A “tão sonhada” imunidade coletiva, tempos atrás, era prevista para quando a cobertura vacinal atingisse cerca de 70% da população, com base no histórico de outras doenças. O surgimento de variantes do sars-cov-2 como a Delta, mais transmissível, deixou o objetivo mais distante de ser alcançado — hoje em dia, fala-se em 90% de cobertura vacinal para contenção da pandemia. 

— O coronavírus tem características muito próprias. A população tem que se vacinar e observar, por um bom período de tempo, um baixo número de mortes para se falar em imunidade coletiva. É um vírus desconhecido, temos que ficar atentos. A Europa está servindo de exemplo para o resto do mundo — alerta o infectologista. — Mesmo as pessoas totalmente vacinadas podem adquirir o vírus e ficar sem sintoma algum.

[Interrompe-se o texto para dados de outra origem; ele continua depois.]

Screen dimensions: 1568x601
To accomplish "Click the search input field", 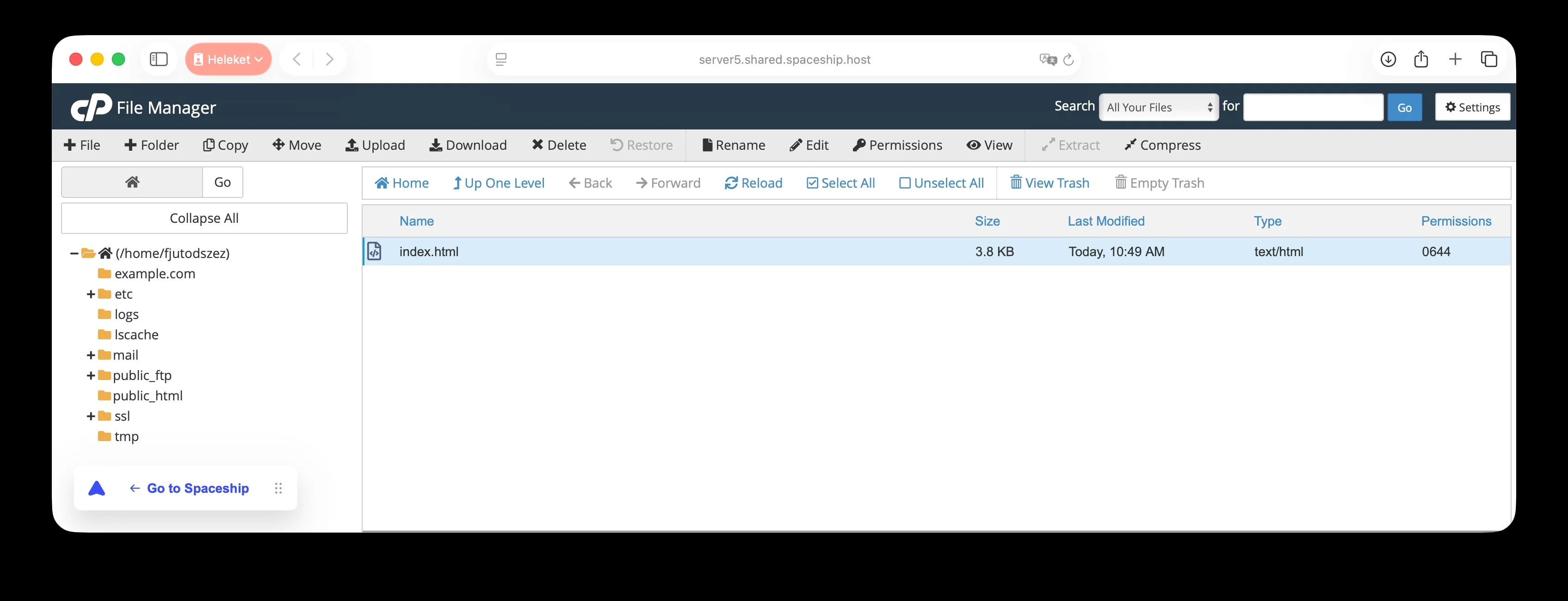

Nenhuma vacina é 100% eficaz, nem no Brasil, nem no mundo — complementa. 

Para quem foi vacinado há mais tempo e está recebendo a terceira dose, há de se avaliar por quanto tempo esse reforço será suficiente. Ribeiro cita também os imunossuprimidos, pessoas com deficiência no sistema imunológico, como transplantados ou doentes de câncer, que já estão aptos a receber a terceira injeção no Brasil. Há ainda a vacinação das crianças, que nem começou. Todas essas questões não são simples, afirma o médico. 

— Não podemos ser intempestivos. Estamos muito bem na vacinação e precisamos manter as medidas preventivas — diz o membro da SBI. — Se não fosse o governo ter atrasado a compra de vacinas, já poderíamos ter 80% da população vacinada — lamenta.  

Kuchenbecker, que não acredita numa replicação do quadro europeu no Brasil — pelo menos não logo —, faz referência a essa demora como uma possível “vantagem” na avaliação do momento. Em torno de 70% dos brasileiros já receberam pelo menos a primeira dose, o que dá um tom otimista a previsões para mais adiante: há muita gente a ser completamente imunizada. 

— Isso diminui o nosso risco, mas o risco existe. As experiências da Inglaterra, da Áustria e da Alemanha são uma demonstração clara de que, na perspectiva das variantes do vírus, temos que praticar taxas de imunização cada vez maiores. Isso é um desafio se considerarmos o movimento antivacina e a dificuldade progressiva de utilização de máscaras. O Brasil não tem elementos para que essa realidade de lá se verifique rapidamente aqui, mas temos que olhar sempre no curto, no médio e no longo prazo — reflete o epidemiologista.  

Flexibilizações exigem atenção 

O professor da UFRGS também menciona a falta de dados epidemiológicos suficientes para que se possa ter menor rigor em medidas como relaxamento do uso de proteção facial.  

— Não temos ainda uma demonstração clara e inequívoca de como o vírus se comporta com uma cobertura vacinal elevada. O que faz o vírus parar de circular: muita gente vacinada, muita gente usando máscara e cada vez menos pessoas suscetíveis — elenca Kuchenbecker, que segue:

— Precisamos pensar o seguinte: as vacinas reduzem a transmissão em cerca de 50%. Os outros 50% são distanciamento e uso de máscaras. As infecções novas não caíram o suficiente, não temos uma sistemática, e nunca tivemos, de identificação de novos casos e rastreamento de contatos para colocá-los em quarentena. Estamos sempre nos baseando nas internações e nos óbitos — acrescenta. 

À frente, o Brasil tem inúmeros desafios, como o período de férias de verão e das festas de final de ano, com suas consequentes concentrações de público. A elevação da temperatura no hemisfério sul pode ser um complicador maior do que o frio do hemisfério norte — a replicação do coronavírus não aumenta com o frio. A maior ameaça dos termômetros em baixa é a tendência de as pessoas se reunirem em espaços sem ventilação adequada.  

— A pandemia, além de ser o maior experimento natural que a humanidade sofreu, é a demonstração clara de que não mudamos comportamentos só tendo acesso a informações. Mudamos comportamentos por imitação. Em um país como o nosso, se as lideranças não lideram pelo exemplo, isso tem um impacto muito particular — frisa o médico do HCPA.